I believe the basic problem with any uncomfortable relationship is that people try too hard to be something they are not, to try to connect with others. Many overreach to please, causing those unnatural moments of engagement. I have previously written that in order to build great relationships, you must understand the person you are dealing with and give them what they want, not what you want. Although this is a significant building block in Relationship Architecture, it doesn’t mean you have to change your beliefs or pretend with the other person.
So, how do you interact with others, giving them what they want, yet not alter who you are? How can you deliver to a relationship, and not be a phony when there are gaps between what you are about and what the other person is interested in? One simple word is the solution, but before I give it up to you, let me tell you about a buddy of mine, Snax.

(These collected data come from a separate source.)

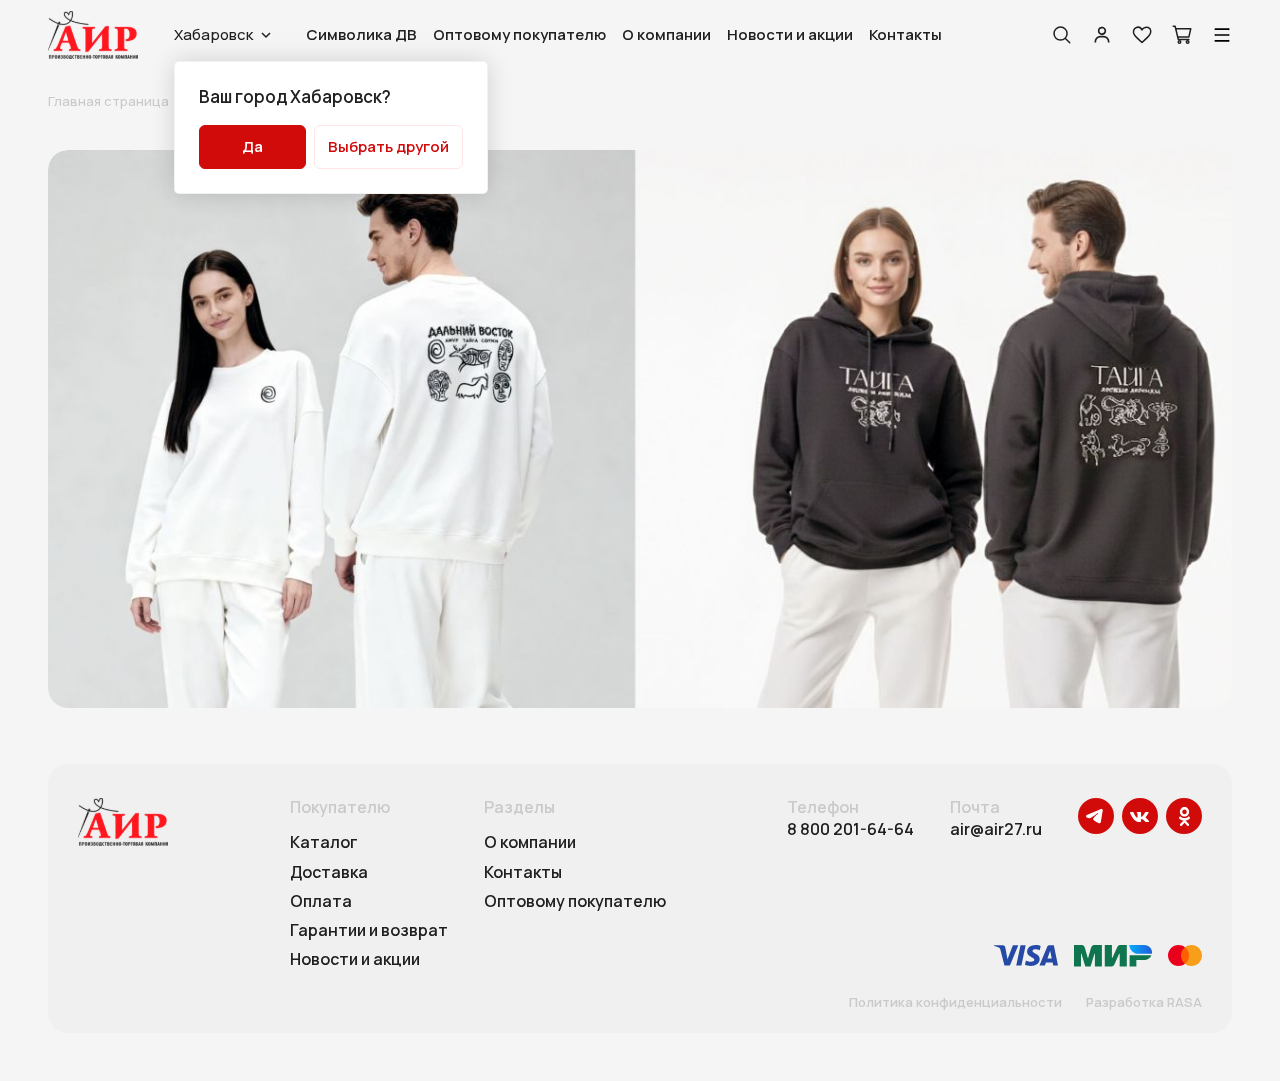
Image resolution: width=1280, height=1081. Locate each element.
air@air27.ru (996, 829)
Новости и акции (790, 34)
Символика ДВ (361, 34)
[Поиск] (1062, 35)
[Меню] (1222, 35)
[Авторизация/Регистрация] (1102, 35)
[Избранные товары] (1142, 35)
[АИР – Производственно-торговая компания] (93, 35)
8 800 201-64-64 (850, 829)
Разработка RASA (1144, 1003)
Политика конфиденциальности (955, 1003)
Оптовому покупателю (519, 34)
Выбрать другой (388, 146)
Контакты (905, 34)
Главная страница (108, 101)
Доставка (329, 873)
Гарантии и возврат (369, 931)
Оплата (321, 902)
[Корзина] (1182, 35)
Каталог (324, 843)
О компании (666, 34)
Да (252, 146)
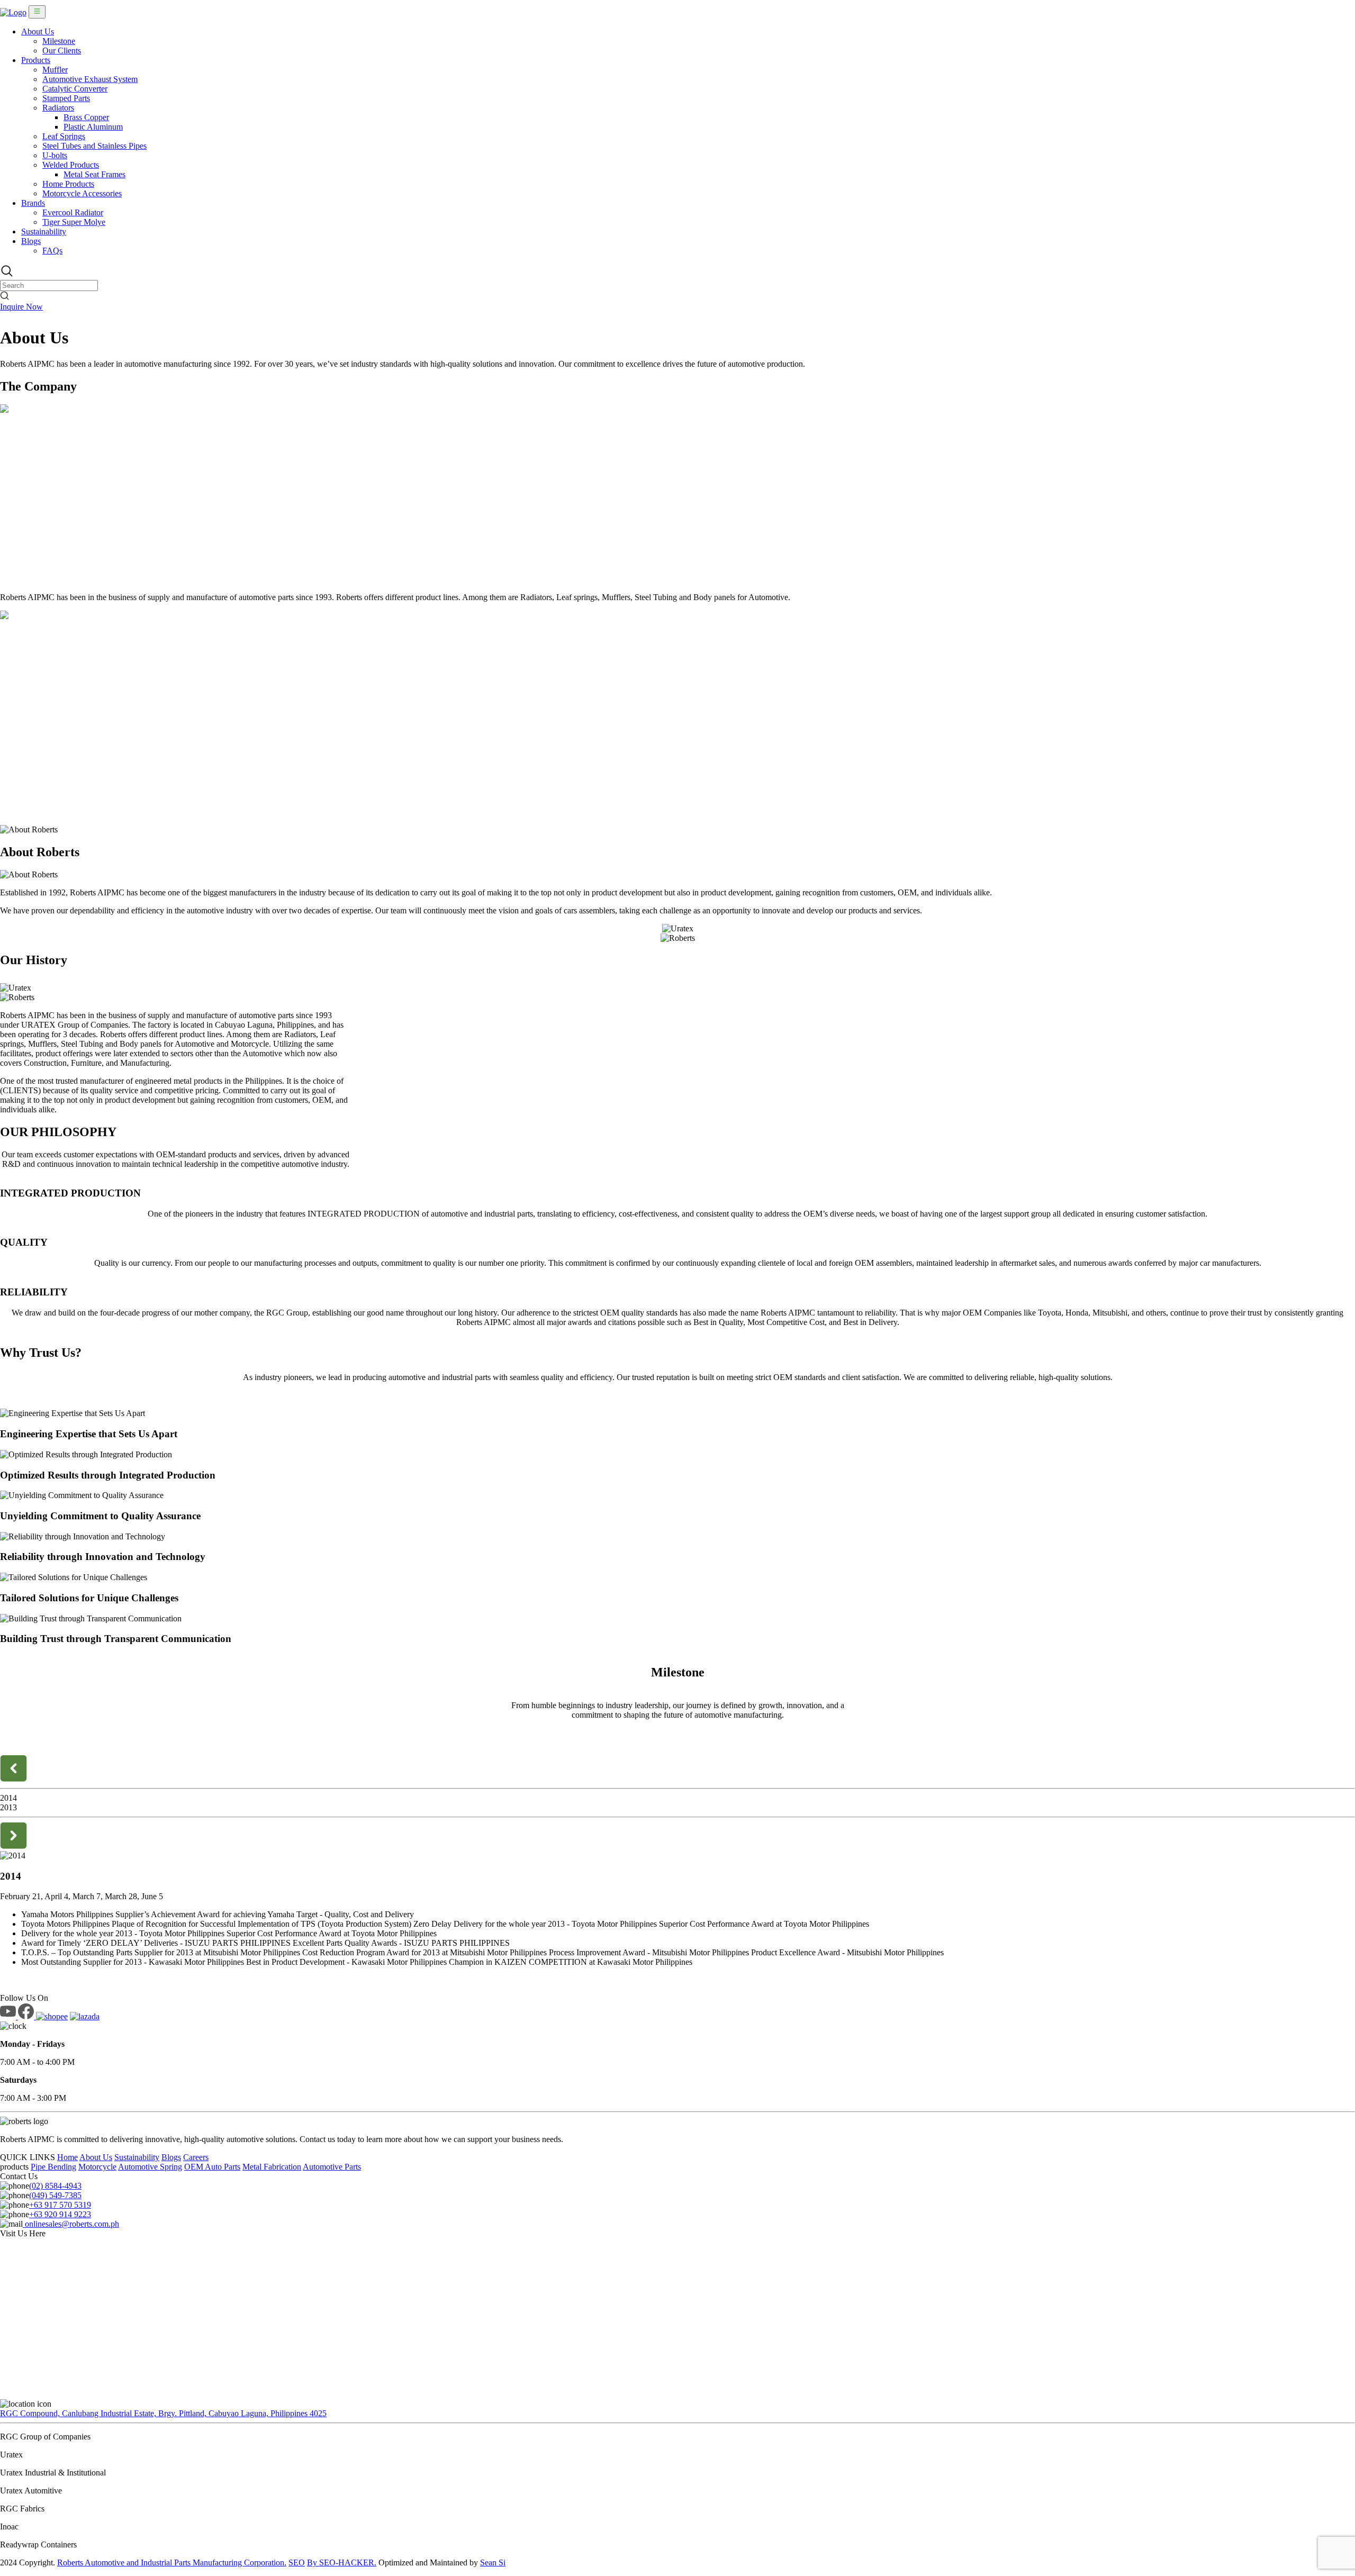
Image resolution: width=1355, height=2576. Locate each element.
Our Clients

Snax, of course, is a nickname anointed to my bud Steve years ago due to the volume and frequency of his eating habits. The name suits him perfectly, not only because of the eating aspect, but also because of the non-complexity of what a snack brings to the table. A snack is an honest answer to what you need. Steve embodies that notion as well.

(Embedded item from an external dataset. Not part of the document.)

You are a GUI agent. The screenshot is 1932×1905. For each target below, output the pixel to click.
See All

What make Steve so special is his complete honesty and his effortless ability not to pretend. If he doesn’t like something, he never pretends that he does to garner attention or acceptance. In a similar way, if he stands alone on an issue, he doesn’t waiver due to group sentiment. He knows who he is, what he likes, and makes no pretense about it. The amazing part about his demeanor is that he makes his position known without diminishing the opinions of others. If you love hot dogs and he dislikes them, he will never make you feel less for eating a hot dog, he just won’t have one. He has an uncanny ability to do and say what he wants, without making others feel that their way is wrong.
When you are opinionated, this is a very hard feat to accomplish; don’t get me wrong, Snax is firm in his beliefs and unwavering, but somehow it’s not offensive or agitating. The main reason is also the answer from above – honesty. Steve’s honest approach is disarming. He honestly doesn’t care that you are different from him. He honestly doesn’t care that you like things he doesn’t. He honestly doesn’t let your beliefs cause him to pretend they are his beliefs. When I say he doesn’t care, I don’t mean he doesn’t care about you; he just doesn’t care to pretend. He doesn’t care to follow the pack just because everyone else is going in that direction.

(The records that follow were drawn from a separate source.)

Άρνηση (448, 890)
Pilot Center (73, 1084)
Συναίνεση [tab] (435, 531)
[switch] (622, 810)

In any relationship, an honest approach is always the best route. I know many of you reading this probably feel that’s what you do, but you need to be honest with yourself. Have you pretended for the sake of being accepted? Even if it was a little white lie? Have you gone along with something because you felt that everyone else was going in that direction, and it would be easier to go along? The first step in being honest, I mean truly honest, with others is to be honest with yourself. You can build relationships on common respect even if there are no common interests. It’s ok to have different likes and dislikes as long as you do not judge the preferences of others. It’s really not as difficult as people make it.
Follow the trail of Snax, and be who you are always, even when you are alone at the table.